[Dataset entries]
:::

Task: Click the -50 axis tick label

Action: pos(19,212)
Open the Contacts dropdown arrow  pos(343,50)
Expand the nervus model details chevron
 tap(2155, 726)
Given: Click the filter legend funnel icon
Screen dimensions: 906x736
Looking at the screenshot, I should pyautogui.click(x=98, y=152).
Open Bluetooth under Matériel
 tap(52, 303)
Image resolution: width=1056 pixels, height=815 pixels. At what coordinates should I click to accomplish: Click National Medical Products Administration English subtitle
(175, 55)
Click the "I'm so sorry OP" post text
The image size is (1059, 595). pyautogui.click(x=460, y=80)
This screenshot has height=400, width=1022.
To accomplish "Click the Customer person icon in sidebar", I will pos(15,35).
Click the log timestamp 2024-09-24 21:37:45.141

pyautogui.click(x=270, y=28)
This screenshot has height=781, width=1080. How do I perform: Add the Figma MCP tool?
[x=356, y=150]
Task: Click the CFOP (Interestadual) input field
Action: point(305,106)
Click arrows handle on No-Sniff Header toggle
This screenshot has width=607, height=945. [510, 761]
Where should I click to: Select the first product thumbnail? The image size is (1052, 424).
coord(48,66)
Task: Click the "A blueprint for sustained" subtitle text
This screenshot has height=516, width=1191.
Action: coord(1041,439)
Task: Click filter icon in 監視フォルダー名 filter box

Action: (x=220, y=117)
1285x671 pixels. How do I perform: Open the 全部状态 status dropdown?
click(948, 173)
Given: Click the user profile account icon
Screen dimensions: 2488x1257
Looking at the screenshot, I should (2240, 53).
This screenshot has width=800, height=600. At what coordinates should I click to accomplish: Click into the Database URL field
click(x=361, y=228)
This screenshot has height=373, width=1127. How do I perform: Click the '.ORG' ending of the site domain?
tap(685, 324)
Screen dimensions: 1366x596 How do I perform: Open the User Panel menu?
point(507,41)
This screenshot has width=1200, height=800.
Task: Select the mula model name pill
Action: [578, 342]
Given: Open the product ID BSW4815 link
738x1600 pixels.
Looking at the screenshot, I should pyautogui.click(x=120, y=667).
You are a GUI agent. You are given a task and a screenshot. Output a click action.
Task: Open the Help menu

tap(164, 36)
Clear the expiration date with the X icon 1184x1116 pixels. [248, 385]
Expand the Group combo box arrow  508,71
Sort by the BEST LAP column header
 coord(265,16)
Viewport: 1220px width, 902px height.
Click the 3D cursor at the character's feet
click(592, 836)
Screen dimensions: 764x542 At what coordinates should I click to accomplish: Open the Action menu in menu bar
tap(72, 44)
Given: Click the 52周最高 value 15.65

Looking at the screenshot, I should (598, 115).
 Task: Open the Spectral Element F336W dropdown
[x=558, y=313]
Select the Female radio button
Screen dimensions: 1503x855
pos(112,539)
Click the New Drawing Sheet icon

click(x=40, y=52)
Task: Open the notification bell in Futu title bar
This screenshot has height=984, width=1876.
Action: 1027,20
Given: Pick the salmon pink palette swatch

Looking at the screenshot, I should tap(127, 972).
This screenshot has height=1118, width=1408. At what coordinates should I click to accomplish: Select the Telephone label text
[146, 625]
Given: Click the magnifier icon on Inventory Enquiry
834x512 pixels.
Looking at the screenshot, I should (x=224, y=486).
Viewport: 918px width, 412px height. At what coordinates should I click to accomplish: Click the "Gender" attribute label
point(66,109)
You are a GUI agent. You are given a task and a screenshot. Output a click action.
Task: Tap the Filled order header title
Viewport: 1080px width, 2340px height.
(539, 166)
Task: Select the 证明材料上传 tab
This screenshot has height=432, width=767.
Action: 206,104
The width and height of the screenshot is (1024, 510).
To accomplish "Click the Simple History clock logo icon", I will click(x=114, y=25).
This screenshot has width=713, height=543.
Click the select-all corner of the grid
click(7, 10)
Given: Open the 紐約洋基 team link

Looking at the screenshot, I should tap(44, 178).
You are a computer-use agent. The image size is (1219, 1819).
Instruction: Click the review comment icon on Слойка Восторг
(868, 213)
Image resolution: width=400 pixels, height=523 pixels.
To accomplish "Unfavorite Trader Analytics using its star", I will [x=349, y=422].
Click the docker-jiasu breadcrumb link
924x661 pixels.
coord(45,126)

:::

Repeat word for word the lines above that run from the line containing "Task: Open the Spectral" through the line containing "Task: Open the notification", both ends included, and nothing else.

 Task: Open the Spectral Element F336W dropdown
[x=558, y=313]
Select the Female radio button
Screen dimensions: 1503x855
pos(112,539)
Click the New Drawing Sheet icon

click(x=40, y=52)
Task: Open the notification bell in Futu title bar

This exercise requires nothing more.